[Problem requirements] From the entries that follow, extract each line holding the string "Toggle".

Information given Start Marker

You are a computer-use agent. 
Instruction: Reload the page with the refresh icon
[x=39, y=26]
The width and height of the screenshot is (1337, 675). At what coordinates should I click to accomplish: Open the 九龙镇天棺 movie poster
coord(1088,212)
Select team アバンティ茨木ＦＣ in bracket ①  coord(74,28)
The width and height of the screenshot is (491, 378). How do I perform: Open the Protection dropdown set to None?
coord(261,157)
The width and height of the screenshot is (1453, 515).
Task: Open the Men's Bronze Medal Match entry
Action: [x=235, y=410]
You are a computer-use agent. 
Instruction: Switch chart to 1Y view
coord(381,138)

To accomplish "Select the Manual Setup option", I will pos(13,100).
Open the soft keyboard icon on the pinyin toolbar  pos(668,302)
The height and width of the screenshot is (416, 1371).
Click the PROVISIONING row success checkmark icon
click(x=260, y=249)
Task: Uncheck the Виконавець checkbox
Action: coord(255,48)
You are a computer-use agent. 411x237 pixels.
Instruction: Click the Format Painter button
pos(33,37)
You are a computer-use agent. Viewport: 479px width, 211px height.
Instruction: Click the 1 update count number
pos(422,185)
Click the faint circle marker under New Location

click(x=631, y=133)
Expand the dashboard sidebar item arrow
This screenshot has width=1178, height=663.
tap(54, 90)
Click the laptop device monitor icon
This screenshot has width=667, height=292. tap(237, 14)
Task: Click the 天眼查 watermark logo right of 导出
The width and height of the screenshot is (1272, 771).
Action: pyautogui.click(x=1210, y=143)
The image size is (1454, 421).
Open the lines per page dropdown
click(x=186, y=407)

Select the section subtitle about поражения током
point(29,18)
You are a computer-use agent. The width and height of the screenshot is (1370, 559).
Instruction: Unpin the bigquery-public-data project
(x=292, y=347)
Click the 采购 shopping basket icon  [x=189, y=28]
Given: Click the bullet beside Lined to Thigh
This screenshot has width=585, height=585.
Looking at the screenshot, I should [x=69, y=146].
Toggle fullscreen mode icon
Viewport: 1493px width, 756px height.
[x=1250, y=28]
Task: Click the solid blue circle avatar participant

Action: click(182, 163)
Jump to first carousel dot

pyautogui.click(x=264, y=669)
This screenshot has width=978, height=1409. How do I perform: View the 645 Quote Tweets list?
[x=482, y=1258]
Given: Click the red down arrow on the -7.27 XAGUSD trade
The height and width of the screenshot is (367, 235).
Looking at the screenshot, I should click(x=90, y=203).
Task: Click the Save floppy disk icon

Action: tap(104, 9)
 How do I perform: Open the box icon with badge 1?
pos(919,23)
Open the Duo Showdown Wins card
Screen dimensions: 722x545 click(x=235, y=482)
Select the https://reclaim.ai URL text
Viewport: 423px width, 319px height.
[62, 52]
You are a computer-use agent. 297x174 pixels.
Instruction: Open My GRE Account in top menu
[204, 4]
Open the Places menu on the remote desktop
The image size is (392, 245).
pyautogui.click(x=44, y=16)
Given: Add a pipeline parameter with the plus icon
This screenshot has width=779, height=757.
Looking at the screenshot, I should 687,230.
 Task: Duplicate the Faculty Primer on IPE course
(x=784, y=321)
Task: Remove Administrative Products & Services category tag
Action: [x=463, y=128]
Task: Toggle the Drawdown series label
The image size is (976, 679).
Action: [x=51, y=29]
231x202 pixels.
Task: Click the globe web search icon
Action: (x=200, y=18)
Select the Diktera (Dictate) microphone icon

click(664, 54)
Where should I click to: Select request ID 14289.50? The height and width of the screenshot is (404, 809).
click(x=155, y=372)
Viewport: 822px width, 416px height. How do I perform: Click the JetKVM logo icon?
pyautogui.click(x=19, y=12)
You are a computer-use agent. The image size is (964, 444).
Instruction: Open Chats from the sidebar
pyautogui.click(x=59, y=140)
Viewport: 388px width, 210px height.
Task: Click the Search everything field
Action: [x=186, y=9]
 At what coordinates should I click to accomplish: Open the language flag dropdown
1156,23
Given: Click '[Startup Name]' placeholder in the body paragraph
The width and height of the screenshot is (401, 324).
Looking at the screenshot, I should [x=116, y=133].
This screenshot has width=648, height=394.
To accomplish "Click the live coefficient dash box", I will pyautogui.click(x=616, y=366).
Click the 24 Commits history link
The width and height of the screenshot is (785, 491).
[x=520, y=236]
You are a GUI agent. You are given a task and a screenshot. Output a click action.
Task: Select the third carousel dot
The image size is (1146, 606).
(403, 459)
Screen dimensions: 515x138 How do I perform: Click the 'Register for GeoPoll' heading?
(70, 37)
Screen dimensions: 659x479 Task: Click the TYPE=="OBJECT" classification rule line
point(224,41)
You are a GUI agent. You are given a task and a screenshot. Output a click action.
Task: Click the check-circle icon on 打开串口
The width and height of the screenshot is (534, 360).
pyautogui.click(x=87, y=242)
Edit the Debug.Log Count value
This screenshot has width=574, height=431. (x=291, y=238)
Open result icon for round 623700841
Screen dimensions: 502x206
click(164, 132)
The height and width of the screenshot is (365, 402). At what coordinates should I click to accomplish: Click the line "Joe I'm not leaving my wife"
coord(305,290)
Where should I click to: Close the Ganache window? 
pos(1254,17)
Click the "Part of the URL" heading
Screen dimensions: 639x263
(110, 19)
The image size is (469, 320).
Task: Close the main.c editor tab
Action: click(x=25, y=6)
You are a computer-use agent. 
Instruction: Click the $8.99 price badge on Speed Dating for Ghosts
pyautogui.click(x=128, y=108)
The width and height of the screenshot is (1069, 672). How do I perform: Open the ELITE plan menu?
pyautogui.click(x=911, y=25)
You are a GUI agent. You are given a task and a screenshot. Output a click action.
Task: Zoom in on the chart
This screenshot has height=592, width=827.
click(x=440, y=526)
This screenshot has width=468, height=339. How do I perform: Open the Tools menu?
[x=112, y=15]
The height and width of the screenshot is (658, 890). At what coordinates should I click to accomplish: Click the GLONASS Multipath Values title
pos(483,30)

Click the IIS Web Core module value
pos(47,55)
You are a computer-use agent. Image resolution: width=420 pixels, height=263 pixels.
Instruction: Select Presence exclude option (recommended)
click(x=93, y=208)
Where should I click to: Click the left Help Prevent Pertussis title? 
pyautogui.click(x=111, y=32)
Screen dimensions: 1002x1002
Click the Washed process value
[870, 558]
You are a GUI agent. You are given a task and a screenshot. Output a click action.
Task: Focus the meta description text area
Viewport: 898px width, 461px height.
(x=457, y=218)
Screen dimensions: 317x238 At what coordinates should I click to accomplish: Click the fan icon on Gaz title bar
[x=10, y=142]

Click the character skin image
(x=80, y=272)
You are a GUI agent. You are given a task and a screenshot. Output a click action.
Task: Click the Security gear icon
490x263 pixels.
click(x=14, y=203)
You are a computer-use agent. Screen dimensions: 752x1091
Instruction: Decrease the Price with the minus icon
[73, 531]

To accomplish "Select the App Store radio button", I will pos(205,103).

Information given End Marker

[Response below]
Toggle fullscreen mode icon
Task: Toggle the Drawdown series label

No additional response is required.